[<prev] [next>] [<thread-prev] [thread-next>] [day] [month] [year] [list]
Message-ID: <20080114214624.GA6704@sergelap.austin.ibm.com>
Date: Mon, 14 Jan 2008 15:46:24 -0600
From: "Serge E. Hallyn" <serue@...ibm.com>
To: Miklos Szeredi <miklos@...redi.hu>
Cc: akpm@...ux-foundation.org, hch@...radead.org, serue@...ibm.com,
viro@....linux.org.uk, ebiederm@...ssion.com, kzak@...hat.com,
linux-fsdevel@...r.kernel.org, linux-kernel@...r.kernel.org,
containers@...ts.osdl.org, util-linux-ng@...r.kernel.org
Subject: Re: [patch 1/9] unprivileged mounts: add user mounts to the kernel
Quoting Miklos Szeredi (miklos@...redi.hu):
> From: Miklos Szeredi <mszeredi@...e.cz>
>
> This patchset adds support for keeping mount ownership information in the
> kernel, and allow unprivileged mount(2) and umount(2) in certain cases.
>
> The mount owner has the following privileges:
>
> - unmount the owned mount
> - create a submount under the owned mount
>
> The sysadmin can set the owner explicitly on mount and remount.
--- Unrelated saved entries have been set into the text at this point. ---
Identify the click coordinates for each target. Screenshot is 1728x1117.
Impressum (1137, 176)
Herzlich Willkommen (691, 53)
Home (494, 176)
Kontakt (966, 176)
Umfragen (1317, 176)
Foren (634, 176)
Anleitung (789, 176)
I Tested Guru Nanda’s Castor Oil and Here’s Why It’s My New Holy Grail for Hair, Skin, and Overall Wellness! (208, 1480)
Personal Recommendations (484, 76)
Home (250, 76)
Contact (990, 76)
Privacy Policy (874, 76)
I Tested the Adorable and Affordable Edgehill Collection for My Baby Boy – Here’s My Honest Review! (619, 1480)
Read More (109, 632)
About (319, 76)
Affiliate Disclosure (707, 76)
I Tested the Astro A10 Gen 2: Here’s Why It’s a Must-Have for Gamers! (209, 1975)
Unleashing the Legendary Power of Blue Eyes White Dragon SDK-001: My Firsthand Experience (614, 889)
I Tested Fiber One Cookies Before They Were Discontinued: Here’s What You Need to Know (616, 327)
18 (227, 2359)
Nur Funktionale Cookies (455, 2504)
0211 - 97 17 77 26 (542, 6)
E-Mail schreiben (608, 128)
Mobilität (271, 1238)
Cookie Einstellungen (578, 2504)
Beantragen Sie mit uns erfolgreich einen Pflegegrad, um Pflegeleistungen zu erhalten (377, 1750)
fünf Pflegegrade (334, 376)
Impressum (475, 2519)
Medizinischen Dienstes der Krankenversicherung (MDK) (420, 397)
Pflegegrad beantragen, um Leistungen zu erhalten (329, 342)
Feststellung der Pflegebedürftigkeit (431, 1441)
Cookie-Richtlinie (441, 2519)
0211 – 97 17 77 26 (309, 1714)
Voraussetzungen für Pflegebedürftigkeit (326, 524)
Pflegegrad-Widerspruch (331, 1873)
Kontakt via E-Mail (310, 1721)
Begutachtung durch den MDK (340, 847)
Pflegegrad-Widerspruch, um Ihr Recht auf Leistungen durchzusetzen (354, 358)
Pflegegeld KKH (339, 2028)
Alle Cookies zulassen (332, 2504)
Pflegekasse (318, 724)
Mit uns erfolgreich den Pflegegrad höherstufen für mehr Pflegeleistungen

When an
> unprivileged user creates a mount, then the owner is automatically set to the
> user.
>
> The following use cases are envisioned:
>
> 1) Private namespace, with selected mounts owned by user. E.g.
> /home/$USER is a good candidate for allowing unpriv mounts and unmounts
> within.
>
> 2) Private namespace, with all mounts owned by user and having the "nosuid"
> flag. User can mount and umount anywhere within the namespace, but suid
> programs will not work.
>
> 3) Global namespace, with a designated directory, which is a mount owned by
> the user. E.g. /mnt/users/$USER is set up so that it is bind mounted onto
> itself, and set to be owned by $USER. The user can add/remove mounts only
> under this directory.
>
> The following extra security measures are taken for unprivileged mounts:
>
> - usermounts are limited by a sysctl tunable
> - force "nosuid,nodev" mount options on the created mount
>
> For testing unprivileged mounts (and for other purposes) simple
> mount/umount utilities are available from:
>
> http://www.kernel.org/pub/linux/kernel/people/mszeredi/mmount/
>
> After this series I'll be posting a preliminary patch for util-linux-ng,
> to add the same functionality to mount(8) and umount(8).
>
> This patch:
>
> A new mount flag, MS_SETUSER is used to make a mount owned by a user. If this
> flag is specified, then the owner will be set to the current fsuid and the
> mount will be marked with the MNT_USER flag. On remount don't preserve
> previous owner, and treat MS_SETUSER as for a new mount. The MS_SETUSER flag
> is ignored on mount move.
>
> The MNT_USER flag is not copied on any kind of mount cloning: namespace
> creation, binding or propagation. For bind mounts the cloned mount(s) are set
> to MNT_USER depending on the MS_SETUSER mount flag. In all the other cases
> MNT_USER is always cleared.
>
> For MNT_USER mounts a "user=UID" option is added to /proc/PID/mounts. This is
> compatible with how mount ownership is stored in /etc/mtab.
>
> The rationale for using MS_SETUSER and MNT_USER, to distinguish "user"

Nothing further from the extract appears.